Jakarta – “Pencurian alumni bea-siswa Bahasa Indonesia oleh Malaysia sungguh tindakan diplomasi culas dan tidak bersahabat. Praktik diplomasi culas seperti ini tidak boleh dibiarkan. Para diplomat dan Dubes Indonesia di negara akreditasi harus berani tunjukkan sikap tegas terukur kepada Kedubes Malaysia jika mereka kedapatan memanfaatkan alumni Dharmasiswa dan BIPA untuk kepentingan diplomasi budaya mereka”, demikian tegas Dubes Djumala saat menjadi pembicara tunggal di sub-tema “Internasionalisasi dan Diplomasi Bahasa Indonesia” di Kongres Bahasa Indonesia XII, 26-28 Oktober.
Kongres Bahasa Indonesia atau KBI yang diselenggarakan limatahunan itu membahas beragam tema terkait bahasa dan sastra Indonesia dengan menghadirkan pakar di bidangnya. Dubes Djumala memberikan paparan khusus terkait diplomasi Bahasa Indonesia yang dilakukan oleh Kemendikbud di puluhan negara sahabat.
Dalam paparannya lebih jauh Dubes Djumala, yang saat ini bertugas sebagai Dewan Pakar BPIP Bidang Strategi Hubungan Luar Negeri, menyampaikan bahwa dalam teori Hubungan Internasional dan diplomasi, bahasa Indonesia sebagai alat pemersatu bangsa (unifying factor) merupakan elemen soft power diplomacy Indonesia. Di tengah dunia yang sedang dilanda perpecahan internal di sejumlah negara akibat sentimen suku, etnik, ras, dan agama, nilai pemersatu yang diemban oleh bahasa Indonesia dalam menyatukan sebuah bangsa yang besar menjadi relevan.
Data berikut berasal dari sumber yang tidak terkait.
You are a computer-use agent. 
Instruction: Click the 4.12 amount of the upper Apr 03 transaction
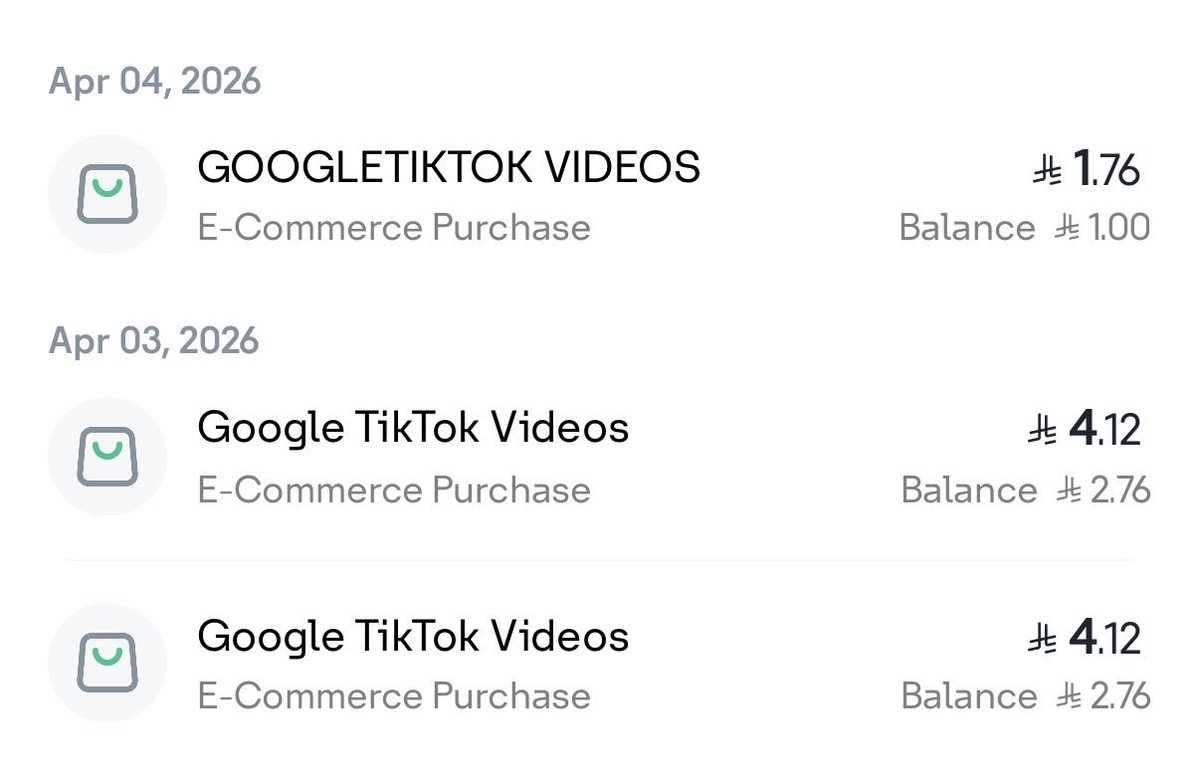[1104, 432]
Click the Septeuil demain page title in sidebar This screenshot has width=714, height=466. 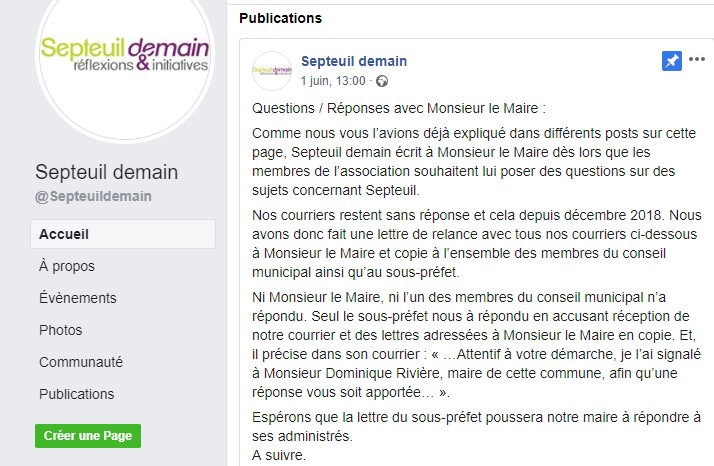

Ada dua program Kemendikbud dalam diplomasi bahasa, yaitu Dharmasiswa dan BIPA (Bahasa Indonesia untuk Penutur Asing). Bekerja sama dengan KBRI dan KJRI, program Dharmasiswa dan BIPA telah menghasilkan ratusan alumni yang tersebar di puluhan negara. Dari pengalamannya sebagai diplomat dan dutabesar di beberapa negara, Dubes Djumala mengungkapkan kenyataan pahit: para alumni Dharmasiswa dan BIPA ini justru “dicuri” oleh negeri jiran, Malaysia.
“Mereka memanfaatkan para alumni beasiswa Indonesia untuk kepentingan diplomasi budayanya. Bahkan dalam beberapa kasus, ada yang diundang ke Malaysia untuk ikut lomba pidato dalam bahasa Melayu (padahal para alumni itu hanya bisa bahasa Indonesia, yang tentu beda dengan bahasa Melayu)” ungkap Dubes Djumala.
Untuk mengatasi masalah ini, Dubes Djumala, yang pernah bertugas sebagai Dubes di Austria dan PBB serta di Polandia, menyarankan Kemendikbud dan Kemlu untuk mengambil langkah-langkah preventif. Pertama, Indonesia harus “memelihara apa yang sudah ditanam” agar pengetahuan dan ketrampilan para alumni berbahasa Indonesia tidak hilang. Jika mereka tidak “dipelihara” oleh Indonesia setelah “ditanam”, maka buahnya “dipetik” Malaysia.
Kedua, diplomat dan Dubes Indonesia harus berani tunjukkan sikap tegas terukur kepada Kedubes Malaysia jika mereka kedapatan memanfaatkan alumni Dharmasiswa dan BIPA. Ketiga, para alumni Dharmasiswa dan BIPA harus dihimpun dalam sebuah asosiasi persahabatan yang difasilitasi oleh KBRI/KJRI. Melalui asosiasi persahabatan interaksi antara para alumni dan Indonesia tetap terjaga. Mereka bisa diajak untuk berkolaborasi dalam kegiatan diplomasi budaya yang diselenggarakan oleh KBRI/KJRI.
”Dengan terbinanya hubungan baik dengan para alumni Dharmasiswa dan BIPA, diplomasi bahasa Indonesia dapat mencapai misi utama diplomasi budaya: memperat persahabatan dengan negara akreditasi” simpul Dubes Djumala.